Effects of the SPRR Causeway on Brine Flow

Map of railroad routes

On May 10, 1869, the completion of America’s first transcontinental railroad was celebrated by the driving of the Golden Spike at Promontory Summit, near the north end of Great Salt Lake. Thirty-five years later, the Southern Pacific Railroad (SPRR) completed the Lucin Cutoff. The Cutoff traversed a route east from Lucin, located about 8 miles east of the Nevada/Utah state line, then across the lake, and on to Ogden.

The original Central Pacific Railroad traversed a more difficult route, about 42 miles longer, from Lucin, around the north end of the lake to Brigham City, and then southward to Ogden. The portion of the Cutoff crossing the main body of Great Salt Lake consisted of two earth- and rock-fill embankments, one extending eastward into the lake from Lakeside and the other extending westward from Promontory Point, with a 12-mile open, wooden trestle in between. A shorter section of rock-fill embankment extended eastward from Promontory Point to the mainland. The open trestle offered little resistance to the movement and circulation of brine throughout the lake.
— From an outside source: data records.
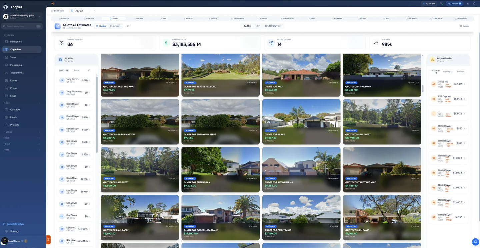The width and height of the screenshot is (480, 248).
Task: Open Quote for Tracey Radford card
Action: pos(220,75)
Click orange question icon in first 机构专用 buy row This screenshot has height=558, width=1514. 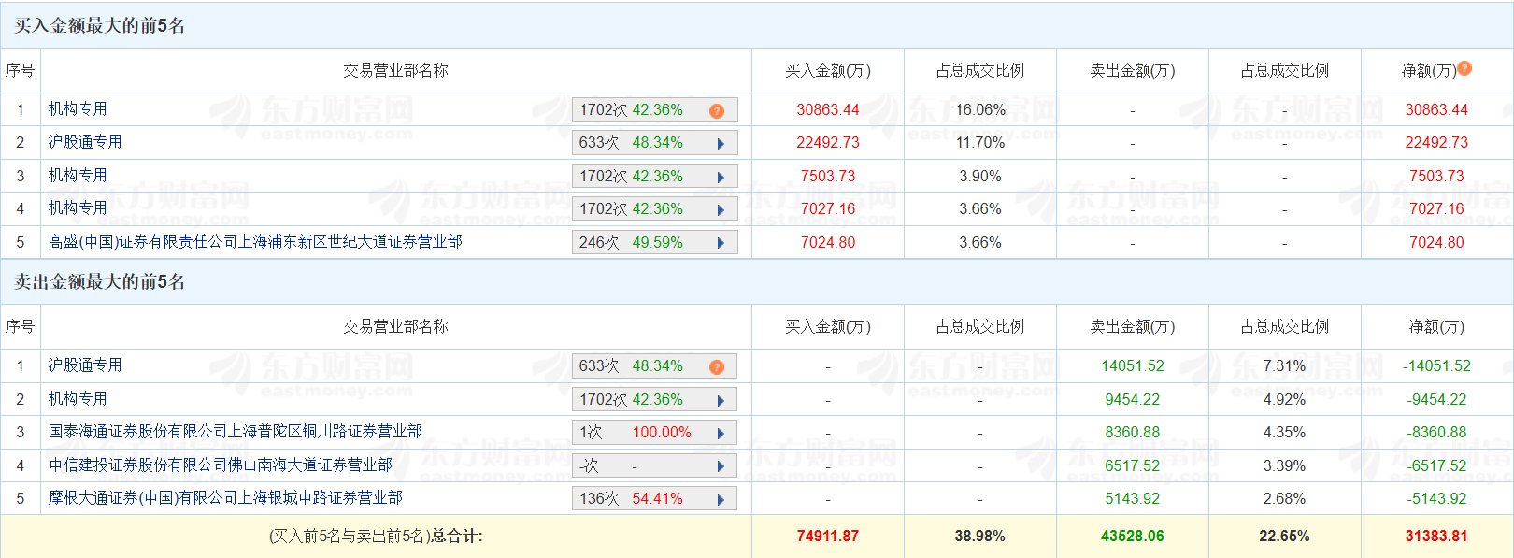coord(717,110)
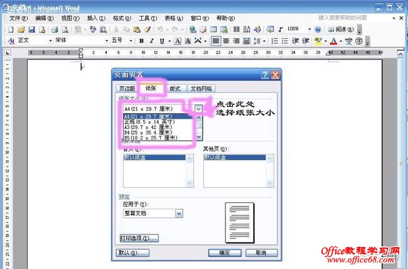Viewport: 408px width, 269px height.
Task: Open the Page Setup dialog help button
Action: tap(266, 75)
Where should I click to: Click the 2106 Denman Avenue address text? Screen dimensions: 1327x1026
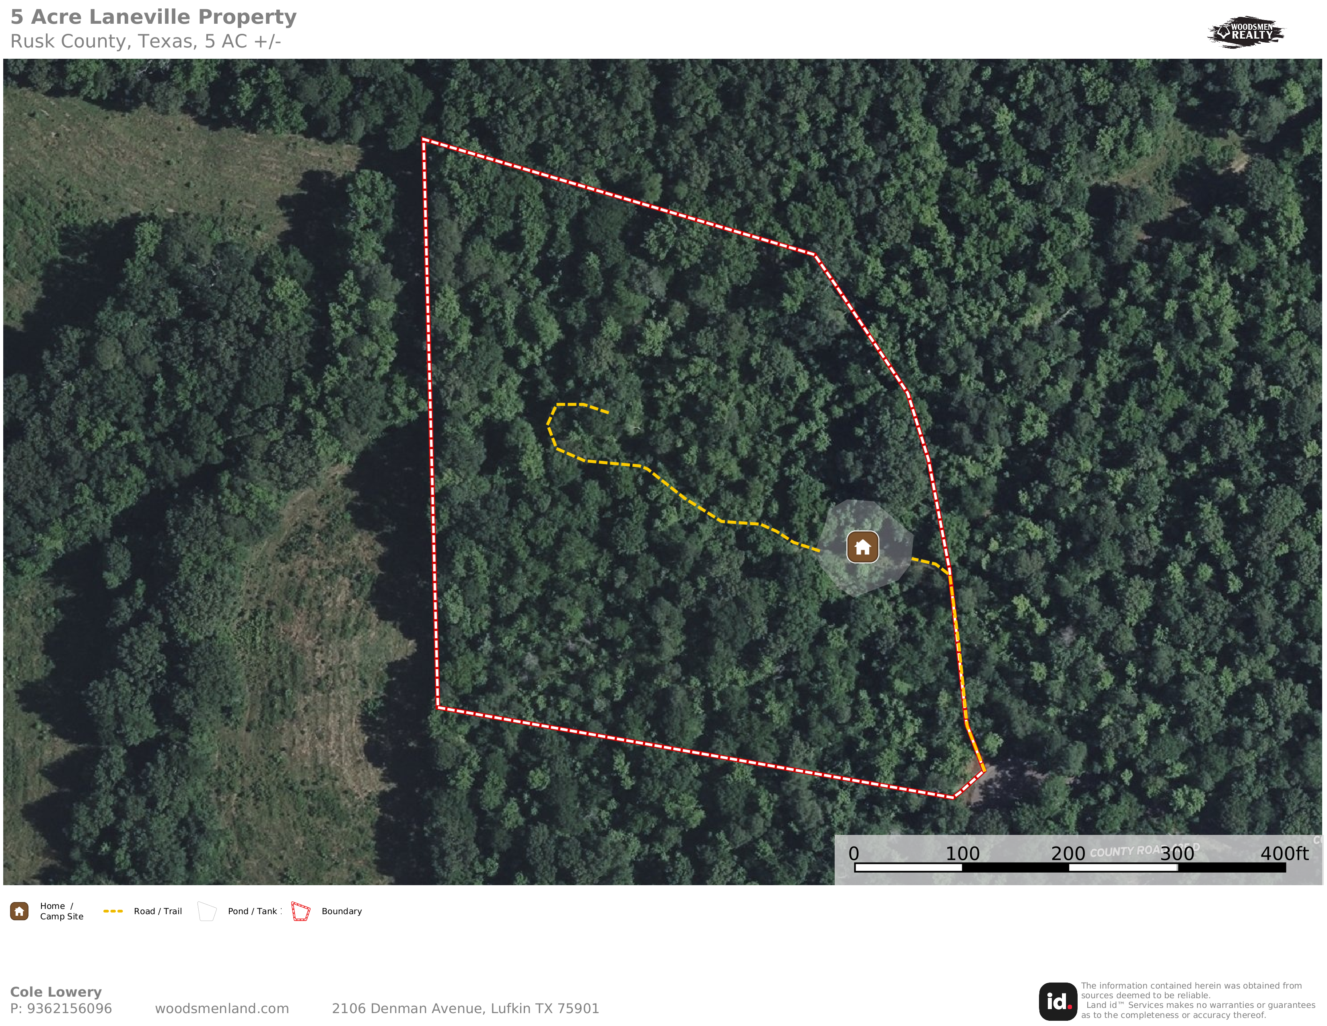click(465, 1008)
By the mid-1950s, Southern Pacific personnel deemed the trestle to be in need of major repairs or replacement. Engineering studies led to a decision to construct a 13-milerock-fill causeway parallel to and 1,500 feet north of the trestle. Construction began in 1956 and was completed in 1959 at a cost of $53 million.

With the causeway’s completion, the main body of the lake was partitioned into two bodies of water, the north arm and the south arm. The causeway immediately reduced the mixing of brine between the north and south arms, and three notable changes were observed.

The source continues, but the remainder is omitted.